With his first full season as Rangers head coach, and the Rangers first season of just 82 games since before the lockout, John Tortorella is already on the hot seat. With rumors swirling around the eventual departure of the man who hired "Torts," GM Glen Sather, the organization is clearly looking for change.
Since the lockout, Ranger fans have grown to expect more from their team. Missing the playoffs has gone from an normal expectation, to an utter embarassment. Should Tortorella be expected to shoulder all of the blame? Perhaps not. Glen Sather handed out some terrible contracts to some subpar players (*cough cough Redden *cough cough) that may have handcuffed the Rangers for the time being. However, had Redden's contract been much cheaper, it probobly would not have been a big deal, as he finished with a +8 rating and 14 points. While he may not have been close to living up to his contract, it isn't like he was terrible, often going whole games just not being noticeable.
The organization has taken some major turns in the last few years, as they have been major players in the offseason every season since the lockout. Many of the signings they have made however, have not turned out as the team originally planned.
With nine full time players hitting free agency, six of which are restricted, the Rangers will look to try and keep their core together. This core includes Marian Gaborik, Ryan Callahan, Brandon Dubinsky, Chris Drury, possibly Vinny Prospal and second year forward Artem Anisimov at forward, as well as Marc Staal, Michael Del Zotto, and Michal Rozsival on defense. And of course, Henrik Lundqvist in net.
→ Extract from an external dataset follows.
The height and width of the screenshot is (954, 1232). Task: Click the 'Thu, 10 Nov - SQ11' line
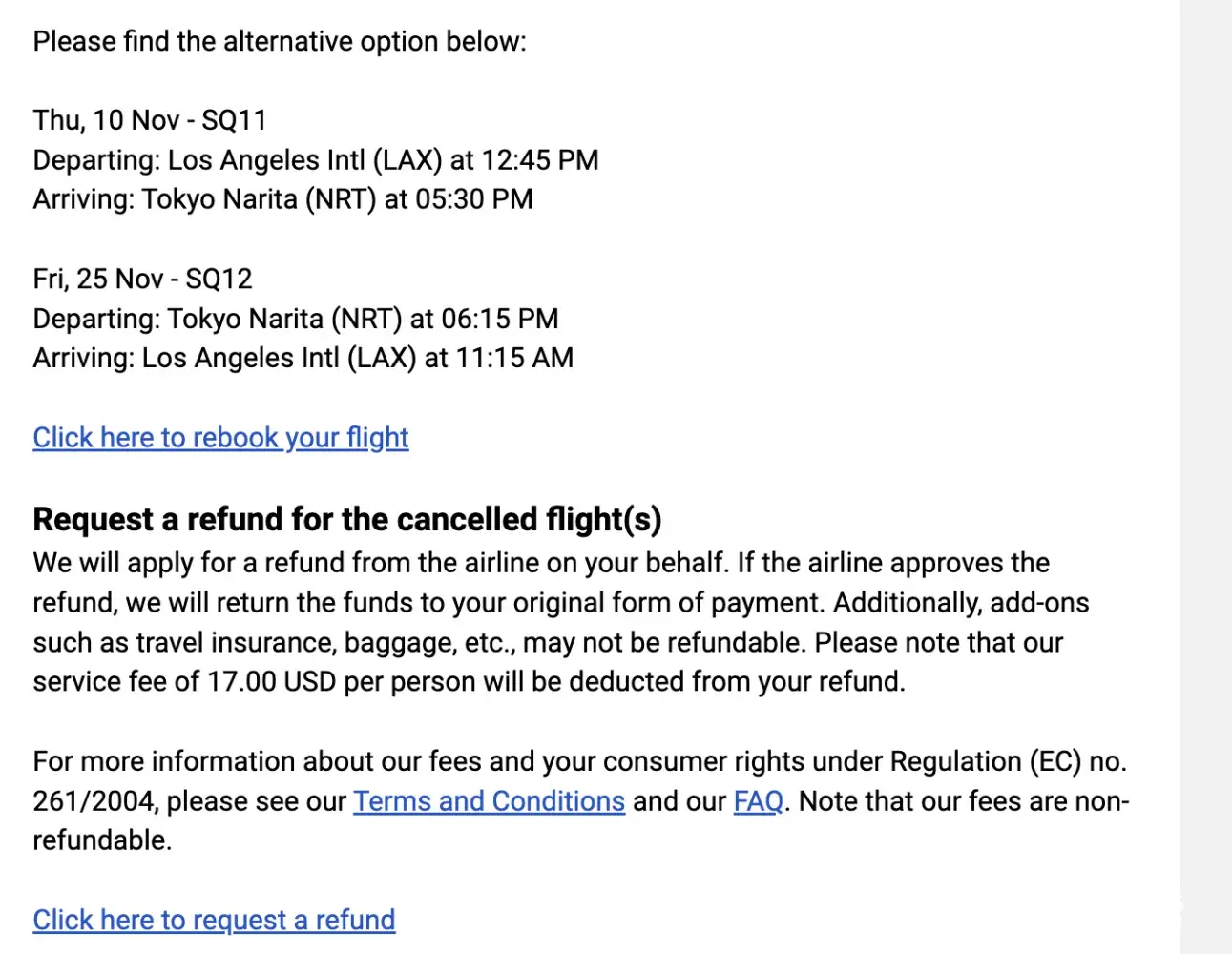click(x=150, y=120)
If Tortorella hopes to coach the Rangers beyond the 2010-2011 season, he will have to do more with this core.
But these core players are only core players if Tortorella allows them to be. If and when any of those players hits a dry spell, will Tortorella continue to throw his players under the bus? At some point next year, the Rangers will slip up, and Tortorella will have to take some of the heat for his players. Perhaps it's not his style to ever admit that he is wrong, and it might have worked for a while with the Tampa Bay Lightning. But these are grown men he is coaching, grown men with more experience playing hockey then he does. Eventually the yelling in screaming will get old, just as it did in Tampa. And if the team is struggling at any point next year, and the players have to keep hearing that it is all their fault, a mutiny in new york could be inevitable.
Should the Rangers improve next season, maybe they will tolerate his madness. His firey style can definetly help at times, as shown in a win against the devils early this season, when the Rangers fell behind 2-0 early in the first period. However, there is a limit to how many times the players will listen.
If the Rangers appear as though they will miss the playoffs again, Tortorella could be handing over the reins as head coach sooner than he expects.